Text extract —
■ ■ ■ ■ ■

JQC: Kick Judge Off Bench For Ethics Violations





Broward Circuit Judge Laura Watson should be removed from the bench for “serious, flagrant violations of ethical rules,” a judge presiding over her ethics trial recommended this week.

Judge Kerry Evander of the Fifth District Court of Appeal wrote the Florida Supreme Court that Watson demonstrated an unfitness to serve.

Watson’s two-attorney firm was criticized for taking too much money from a multi-million insurance settlement before she was a judge.  The firm was slapped with a $981,792 judgement for “unjust enrichment” by Palm Beach County Circuit Judge David Crow, who referred the case to the Florida Bar.

Crow believed there were violations of seven rules of the Bar.

Once Watson was elected judge in 2012, the Bar passed the case to the Judicial Qualifications Commission, which has authority over the ethical rules governing judges.  Evander was the judge in the JQC trial in February.

Evander noted that Watson refused to admit any wrongdoing and that instead she attacked the validity of the JQC panel.

■ ■ ■ ■ ■

Collected material —
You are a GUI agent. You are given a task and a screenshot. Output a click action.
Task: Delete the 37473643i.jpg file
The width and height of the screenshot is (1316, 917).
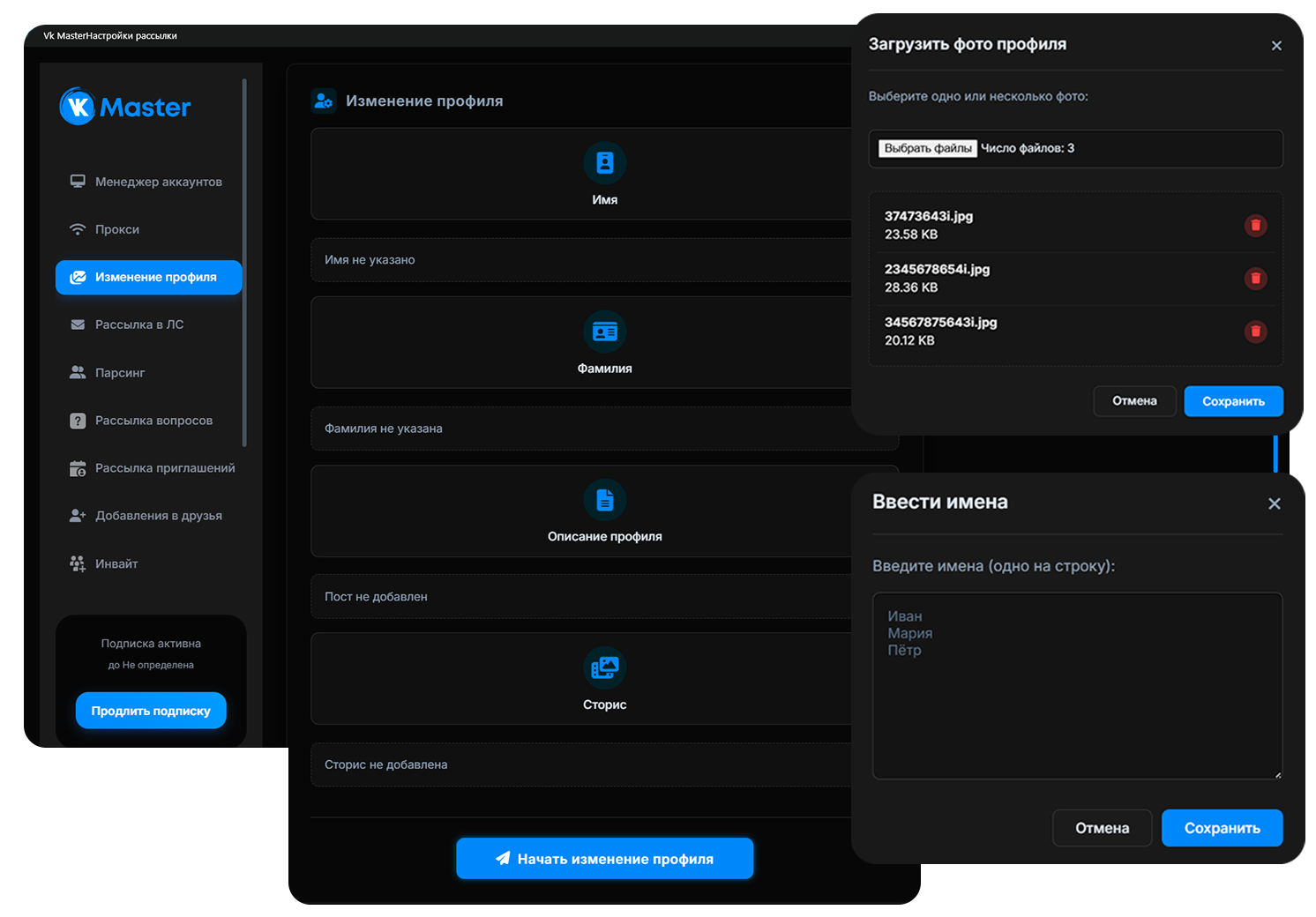click(x=1255, y=226)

■ ■ ■ ■ ■

Requirements —
a: Transcribe the stretch of the Watson article from "Broward Circuit Judge" through "recommended this week.".
b: For each statement, say yes or no according to the Watson article, and quote the words that decide it: (i) Watson was elected judge in 2012. (ii) Judge Crow believed five rules of the Bar had been violated. (iii) Watson admitted wrongdoing during the proceedings.

Answers for the exercise —
a:
Broward Circuit Judge Laura Watson should be removed from the bench for “serious, flagrant violations of ethical rules,” a judge presiding over her ethics trial recommended this week.

b:
(i) Yes: "Once Watson was elected judge in 2012"
(ii) No: "Crow believed there were violations of seven rules of the Bar."
(iii) No: "Watson refused to admit any wrongdoing"